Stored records
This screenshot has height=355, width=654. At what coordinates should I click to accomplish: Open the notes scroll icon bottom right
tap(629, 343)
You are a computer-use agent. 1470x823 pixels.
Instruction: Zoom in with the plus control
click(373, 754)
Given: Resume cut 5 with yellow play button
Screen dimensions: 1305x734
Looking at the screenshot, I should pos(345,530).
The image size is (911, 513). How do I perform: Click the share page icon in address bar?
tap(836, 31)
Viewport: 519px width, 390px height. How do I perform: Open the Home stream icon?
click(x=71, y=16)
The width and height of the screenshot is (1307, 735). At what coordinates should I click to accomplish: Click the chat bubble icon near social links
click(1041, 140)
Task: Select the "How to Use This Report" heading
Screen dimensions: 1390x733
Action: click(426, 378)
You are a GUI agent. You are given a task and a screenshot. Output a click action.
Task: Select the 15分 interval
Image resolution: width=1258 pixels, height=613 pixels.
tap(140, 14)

## About this task
Line by line, copy the data above.

## Task result
This screenshot has height=355, width=654. At what coordinates should I click to accomplish: Open the notes scroll icon bottom right
tap(629, 343)
You are a computer-use agent. 1470x823 pixels.
Instruction: Zoom in with the plus control
click(373, 754)
Given: Resume cut 5 with yellow play button
Screen dimensions: 1305x734
Looking at the screenshot, I should pos(345,530).
The image size is (911, 513). How do I perform: Click the share page icon in address bar?
tap(836, 31)
Viewport: 519px width, 390px height. How do I perform: Open the Home stream icon?
click(x=71, y=16)
The width and height of the screenshot is (1307, 735). At what coordinates should I click to accomplish: Click the chat bubble icon near social links
click(1041, 140)
Task: Select the "How to Use This Report" heading
Screen dimensions: 1390x733
Action: click(426, 378)
You are a GUI agent. You are given a task and a screenshot. Output a click action.
Task: Select the 15分 interval
Image resolution: width=1258 pixels, height=613 pixels.
tap(140, 14)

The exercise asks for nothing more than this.